Following the joint annotation, each expert was assigned 200 different terms to annotate independently, resulting in 550 terms randomly selected from the 7873 clinical trial records being annotated. Each clinical trial record pertains to a vaccine name. Throughout the annotation process, the annotators made every effort to accurately map the vaccine names to the corresponding concepts in the VO. In cases where a direct mapping to a specific concept in the ontology was not possible, the annotators selected the most appropriate concept within the broader category.
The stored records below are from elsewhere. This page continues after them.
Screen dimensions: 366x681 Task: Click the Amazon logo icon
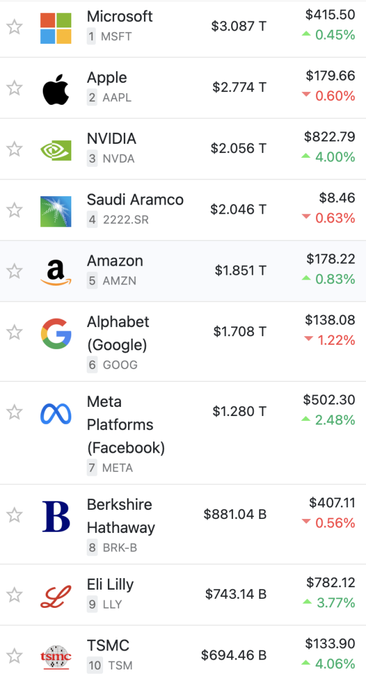pyautogui.click(x=56, y=272)
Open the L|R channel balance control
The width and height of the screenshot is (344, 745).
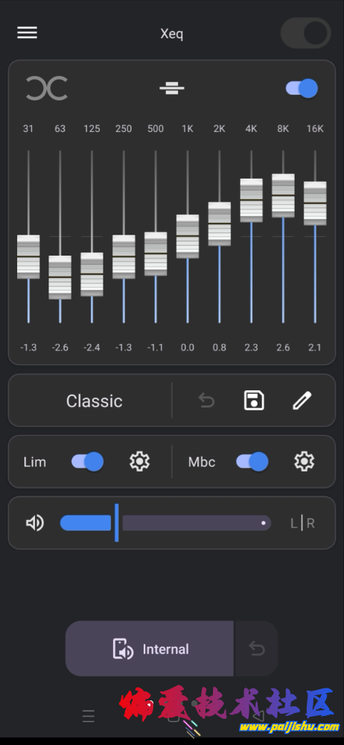[x=302, y=523]
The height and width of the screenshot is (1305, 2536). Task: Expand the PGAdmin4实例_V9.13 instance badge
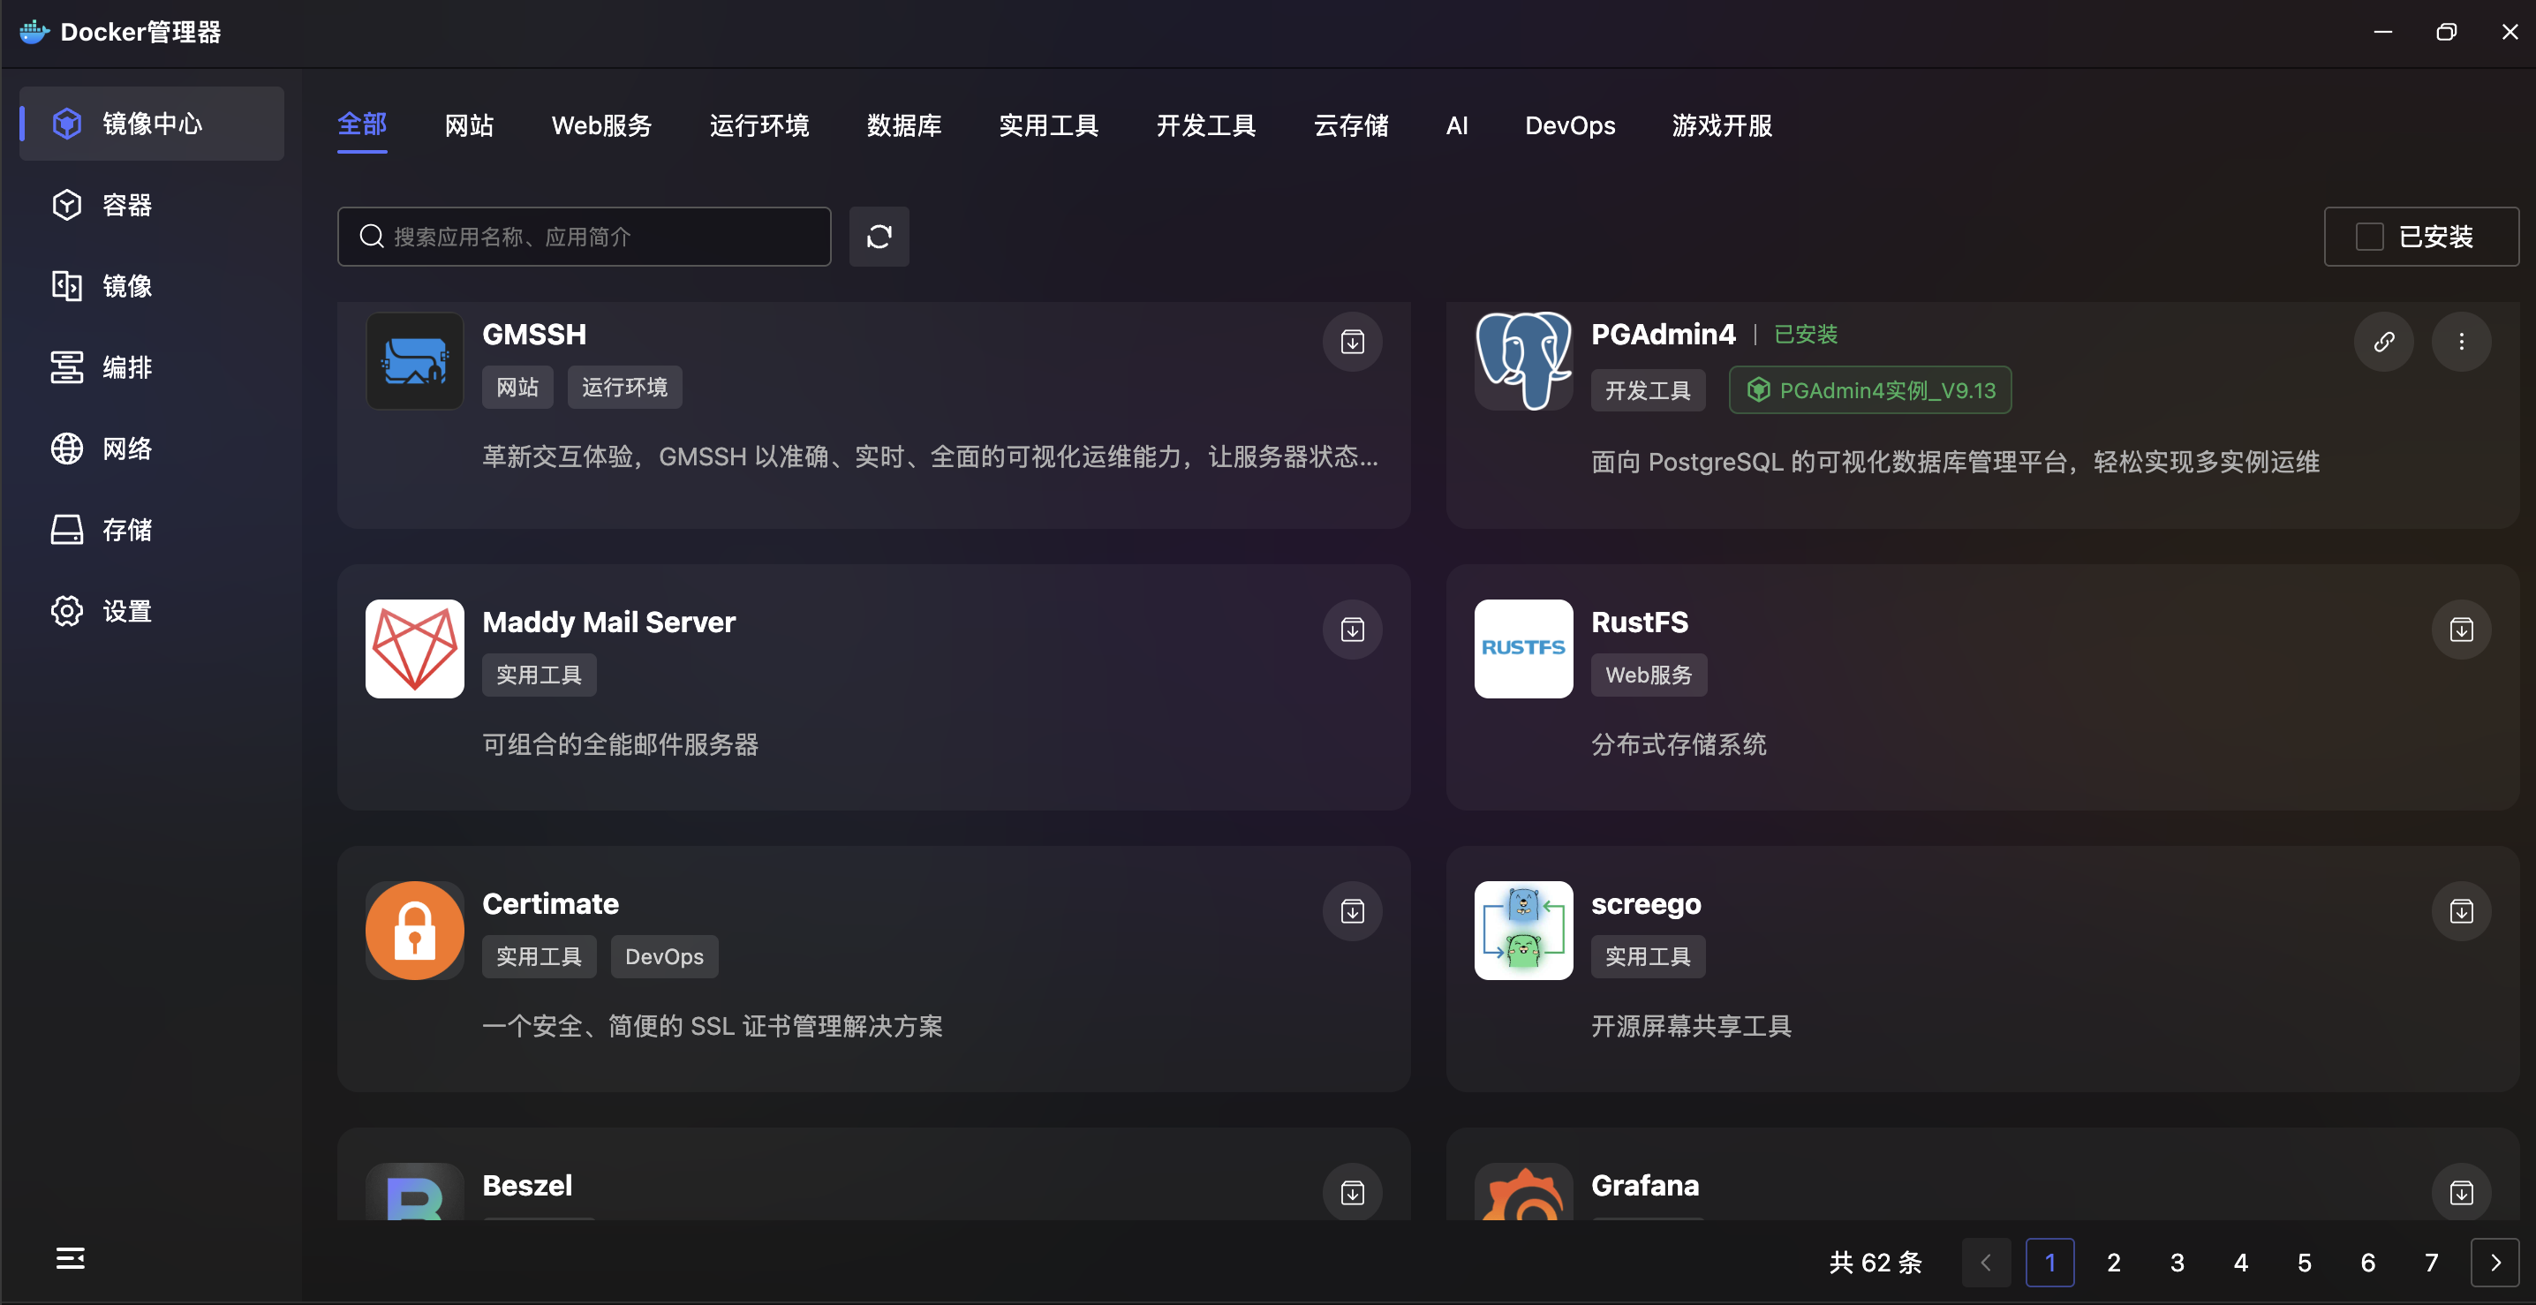(1869, 390)
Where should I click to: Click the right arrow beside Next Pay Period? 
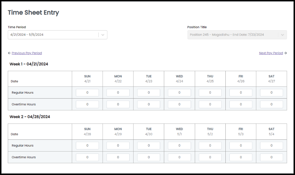(x=285, y=53)
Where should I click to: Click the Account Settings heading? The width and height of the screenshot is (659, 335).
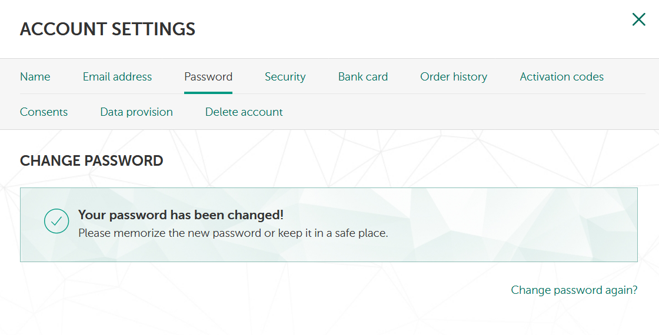[108, 29]
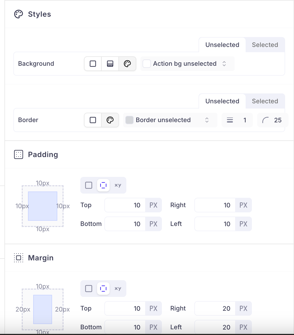Enable individual sides mode for Padding
Screen dimensions: 294x335
[x=103, y=185]
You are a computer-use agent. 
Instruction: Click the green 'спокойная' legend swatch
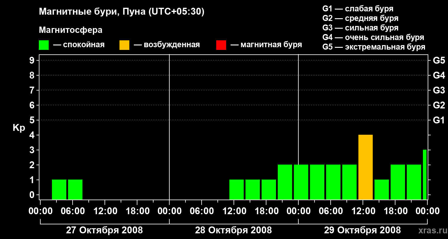(44, 45)
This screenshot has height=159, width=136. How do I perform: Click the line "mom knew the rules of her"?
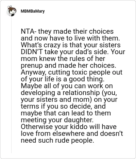point(63,59)
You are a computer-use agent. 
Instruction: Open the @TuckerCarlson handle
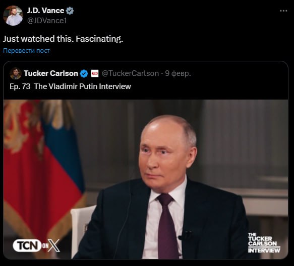click(x=130, y=73)
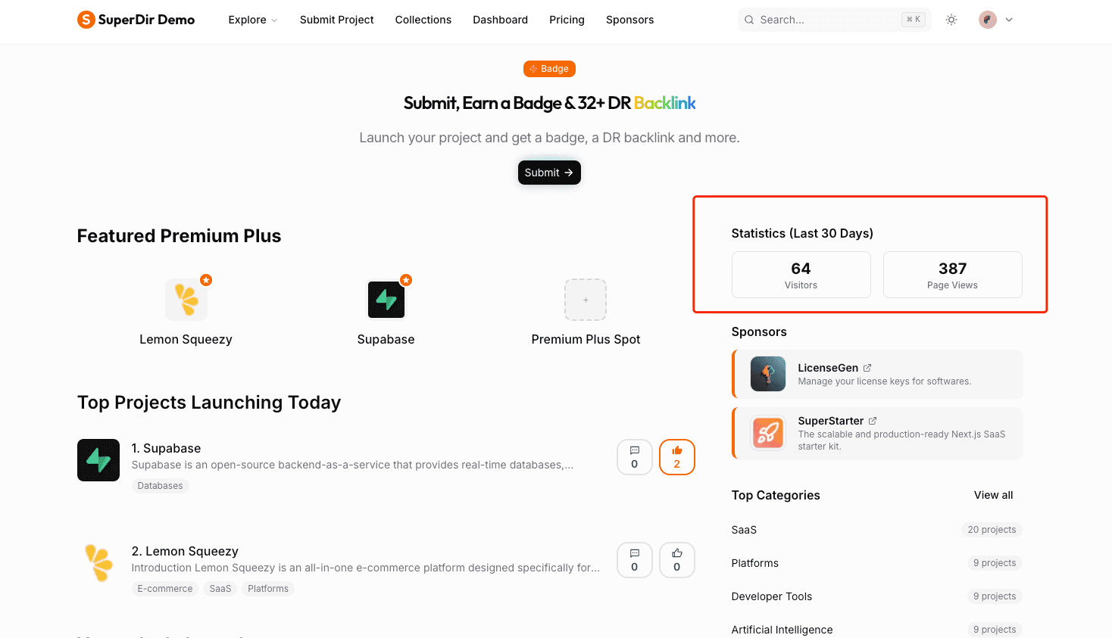The image size is (1112, 638).
Task: Open comments for Lemon Squeezy project
Action: pyautogui.click(x=635, y=560)
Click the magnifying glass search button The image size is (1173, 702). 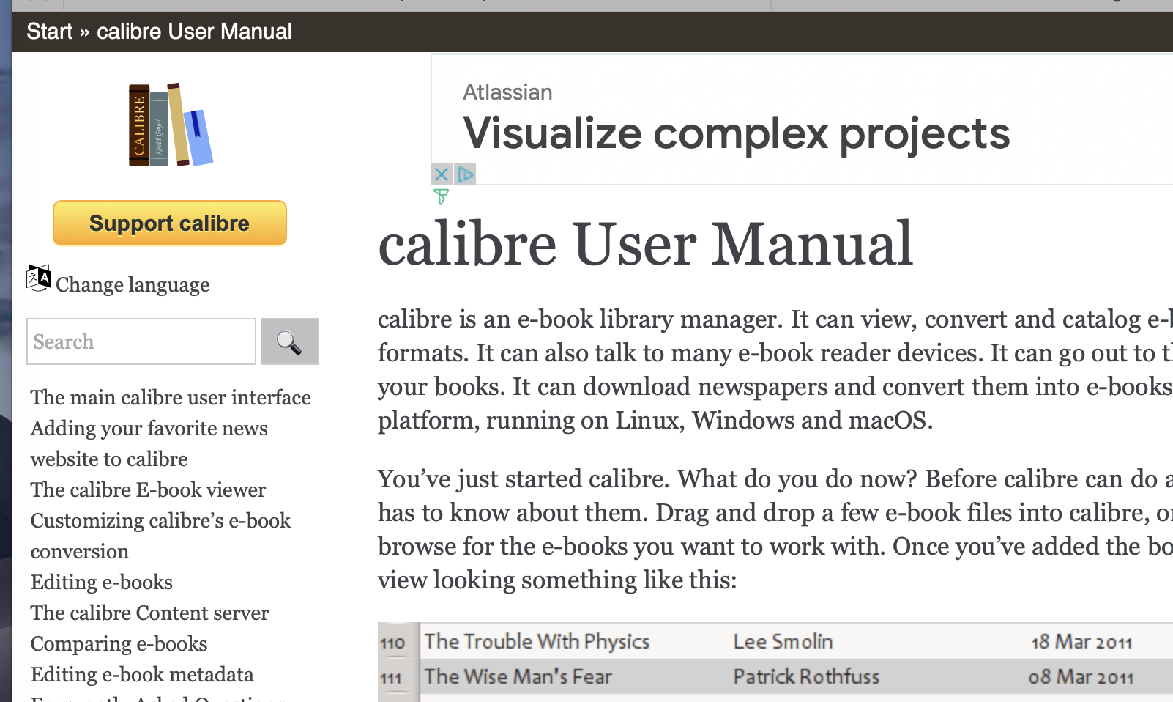point(290,341)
In the case of conjugate vaccines, the vaccine names with the targeted disease will take higher priority over the superordinate category of the individual vaccines. For example, “MenACWY-CRM conjugate vaccine (Menveo, Novartis)” is mapped to “meningococcal conjugate vaccine”. If neither applied, it’d be assigned to “conjugate vaccine”. On the condition that one vaccine name is mapped to multiple vaccine concepts in VO, each mapping result will be listed. For instance, “23vPPV, dkTpa (Pneumovax, Boostrix)” suggests receiving both vaccines. If the term refers to a vaccine placebo, it will be annotated as the vaccine itself. For example, “AIDSVAX B/E Placebo” will be mapped to “AIDSVAX B/E”. Additionally, if the vaccine term as well as the concept in VO contain both the general name and the product name. The product name will be selected. For example, “2012–2013 trivalent seasonal live attenuated influenza vaccine (FluMist ®)” will match the concept “FluMist ®”.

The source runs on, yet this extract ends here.